Exercise instructions >> Please copy all of the material below line for line, changing nothing.

::: Exercise materials :::

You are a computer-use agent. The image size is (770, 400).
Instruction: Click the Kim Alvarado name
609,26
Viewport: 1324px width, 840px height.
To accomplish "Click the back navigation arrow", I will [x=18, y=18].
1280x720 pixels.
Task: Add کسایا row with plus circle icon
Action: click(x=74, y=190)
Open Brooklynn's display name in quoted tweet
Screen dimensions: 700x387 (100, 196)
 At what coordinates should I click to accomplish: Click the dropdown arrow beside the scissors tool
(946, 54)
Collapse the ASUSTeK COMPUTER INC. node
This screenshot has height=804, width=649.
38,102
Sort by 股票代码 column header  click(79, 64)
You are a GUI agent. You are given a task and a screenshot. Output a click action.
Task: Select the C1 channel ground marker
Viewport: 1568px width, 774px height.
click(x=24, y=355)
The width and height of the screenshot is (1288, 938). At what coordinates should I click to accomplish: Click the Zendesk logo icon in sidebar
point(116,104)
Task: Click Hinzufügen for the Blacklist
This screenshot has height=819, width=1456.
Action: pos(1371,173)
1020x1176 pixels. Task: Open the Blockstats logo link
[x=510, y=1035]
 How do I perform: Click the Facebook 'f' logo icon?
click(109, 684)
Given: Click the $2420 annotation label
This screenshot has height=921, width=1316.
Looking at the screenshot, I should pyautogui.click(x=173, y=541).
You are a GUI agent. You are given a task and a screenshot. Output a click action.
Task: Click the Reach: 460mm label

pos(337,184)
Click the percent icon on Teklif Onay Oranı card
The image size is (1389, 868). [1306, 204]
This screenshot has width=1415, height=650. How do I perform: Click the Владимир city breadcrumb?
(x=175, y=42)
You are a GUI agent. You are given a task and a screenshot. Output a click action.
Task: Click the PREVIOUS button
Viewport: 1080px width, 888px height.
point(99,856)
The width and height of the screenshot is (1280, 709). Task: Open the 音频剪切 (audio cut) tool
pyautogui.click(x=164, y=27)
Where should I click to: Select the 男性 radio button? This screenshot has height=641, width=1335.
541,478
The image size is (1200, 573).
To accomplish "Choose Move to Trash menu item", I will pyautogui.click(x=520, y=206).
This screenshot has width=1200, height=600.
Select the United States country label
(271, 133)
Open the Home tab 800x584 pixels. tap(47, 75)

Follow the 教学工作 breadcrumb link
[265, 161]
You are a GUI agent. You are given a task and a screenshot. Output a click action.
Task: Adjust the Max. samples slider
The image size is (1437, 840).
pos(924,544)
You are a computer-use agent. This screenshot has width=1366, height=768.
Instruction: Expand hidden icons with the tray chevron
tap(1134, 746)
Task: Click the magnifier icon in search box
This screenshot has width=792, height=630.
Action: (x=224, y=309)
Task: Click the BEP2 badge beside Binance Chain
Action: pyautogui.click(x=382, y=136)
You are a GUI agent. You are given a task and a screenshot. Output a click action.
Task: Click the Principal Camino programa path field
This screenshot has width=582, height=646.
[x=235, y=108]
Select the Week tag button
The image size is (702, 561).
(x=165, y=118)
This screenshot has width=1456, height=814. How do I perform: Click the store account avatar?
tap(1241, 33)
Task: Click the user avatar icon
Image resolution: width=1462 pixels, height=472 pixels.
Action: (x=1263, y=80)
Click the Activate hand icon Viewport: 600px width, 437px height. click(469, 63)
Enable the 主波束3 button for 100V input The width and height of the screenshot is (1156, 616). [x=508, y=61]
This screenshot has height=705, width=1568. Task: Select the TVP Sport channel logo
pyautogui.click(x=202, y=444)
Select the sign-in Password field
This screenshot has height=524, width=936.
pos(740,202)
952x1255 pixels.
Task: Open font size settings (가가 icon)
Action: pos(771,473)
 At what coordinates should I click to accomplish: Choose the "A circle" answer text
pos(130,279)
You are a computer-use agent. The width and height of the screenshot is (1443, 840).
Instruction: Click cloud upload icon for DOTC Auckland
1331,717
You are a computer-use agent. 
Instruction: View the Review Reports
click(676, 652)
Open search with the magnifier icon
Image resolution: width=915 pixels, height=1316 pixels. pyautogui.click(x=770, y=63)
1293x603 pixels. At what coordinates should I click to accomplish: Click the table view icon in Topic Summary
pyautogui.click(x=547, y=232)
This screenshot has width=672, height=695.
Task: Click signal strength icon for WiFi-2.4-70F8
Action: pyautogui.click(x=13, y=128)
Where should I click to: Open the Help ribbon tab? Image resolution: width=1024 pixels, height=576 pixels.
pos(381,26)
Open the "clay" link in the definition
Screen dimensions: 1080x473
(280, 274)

:::

Solved exercise >>
You are a computer-use agent. The image size is (770, 400).
Instruction: Click the Kim Alvarado name
609,26
Viewport: 1324px width, 840px height.
To accomplish "Click the back navigation arrow", I will [x=18, y=18].
1280x720 pixels.
Task: Add کسایا row with plus circle icon
Action: click(x=74, y=190)
Open Brooklynn's display name in quoted tweet
Screen dimensions: 700x387 (100, 196)
 At what coordinates should I click to accomplish: Click the dropdown arrow beside the scissors tool
(946, 54)
Collapse the ASUSTeK COMPUTER INC. node
This screenshot has height=804, width=649.
38,102
Sort by 股票代码 column header  click(79, 64)
You are a GUI agent. You are given a task and a screenshot. Output a click action.
Task: Select the C1 channel ground marker
Viewport: 1568px width, 774px height.
click(x=24, y=355)
The width and height of the screenshot is (1288, 938). At what coordinates should I click to accomplish: Click the Zendesk logo icon in sidebar
point(116,104)
Task: Click Hinzufügen for the Blacklist
This screenshot has height=819, width=1456.
Action: pos(1371,173)
1020x1176 pixels. Task: Open the Blockstats logo link
[x=510, y=1035]
 How do I perform: Click the Facebook 'f' logo icon?
click(109, 684)
Given: Click the $2420 annotation label
This screenshot has height=921, width=1316.
Looking at the screenshot, I should pyautogui.click(x=173, y=541).
You are a GUI agent. You are given a task and a screenshot. Output a click action.
Task: Click the Reach: 460mm label

pos(337,184)
Click the percent icon on Teklif Onay Oranı card
The image size is (1389, 868). [1306, 204]
This screenshot has width=1415, height=650. How do I perform: Click the Владимир city breadcrumb?
(x=175, y=42)
You are a GUI agent. You are given a task and a screenshot. Output a click action.
Task: Click the PREVIOUS button
Viewport: 1080px width, 888px height.
point(99,856)
The width and height of the screenshot is (1280, 709). Task: Open the 音频剪切 (audio cut) tool
pyautogui.click(x=164, y=27)
Where should I click to: Select the 男性 radio button? This screenshot has height=641, width=1335.
541,478
The image size is (1200, 573).
To accomplish "Choose Move to Trash menu item", I will pyautogui.click(x=520, y=206).
This screenshot has width=1200, height=600.
Select the United States country label
(271, 133)
Open the Home tab 800x584 pixels. tap(47, 75)

Follow the 教学工作 breadcrumb link
[265, 161]
You are a GUI agent. You are given a task and a screenshot. Output a click action.
Task: Adjust the Max. samples slider
The image size is (1437, 840).
pos(924,544)
You are a computer-use agent. This screenshot has width=1366, height=768.
Instruction: Expand hidden icons with the tray chevron
tap(1134, 746)
Task: Click the magnifier icon in search box
This screenshot has width=792, height=630.
Action: (x=224, y=309)
Task: Click the BEP2 badge beside Binance Chain
Action: pyautogui.click(x=382, y=136)
You are a GUI agent. You are given a task and a screenshot. Output a click action.
Task: Click the Principal Camino programa path field
This screenshot has width=582, height=646.
[x=235, y=108]
Select the Week tag button
The image size is (702, 561).
(x=165, y=118)
This screenshot has width=1456, height=814. How do I perform: Click the store account avatar?
tap(1241, 33)
Task: Click the user avatar icon
Image resolution: width=1462 pixels, height=472 pixels.
Action: (x=1263, y=80)
Click the Activate hand icon Viewport: 600px width, 437px height. click(469, 63)
Enable the 主波束3 button for 100V input The width and height of the screenshot is (1156, 616). [x=508, y=61]
This screenshot has height=705, width=1568. Task: Select the TVP Sport channel logo
pyautogui.click(x=202, y=444)
Select the sign-in Password field
This screenshot has height=524, width=936.
pos(740,202)
952x1255 pixels.
Task: Open font size settings (가가 icon)
Action: pos(771,473)
 At what coordinates should I click to accomplish: Choose the "A circle" answer text
pos(130,279)
You are a computer-use agent. The width and height of the screenshot is (1443, 840).
Instruction: Click cloud upload icon for DOTC Auckland
1331,717
You are a computer-use agent. 
Instruction: View the Review Reports
click(676, 652)
Open search with the magnifier icon
Image resolution: width=915 pixels, height=1316 pixels. pyautogui.click(x=770, y=63)
1293x603 pixels. At what coordinates should I click to accomplish: Click the table view icon in Topic Summary
pyautogui.click(x=547, y=232)
This screenshot has width=672, height=695.
Task: Click signal strength icon for WiFi-2.4-70F8
Action: pyautogui.click(x=13, y=128)
Where should I click to: Open the Help ribbon tab? Image resolution: width=1024 pixels, height=576 pixels.
pos(381,26)
Open the "clay" link in the definition
Screen dimensions: 1080x473
(280, 274)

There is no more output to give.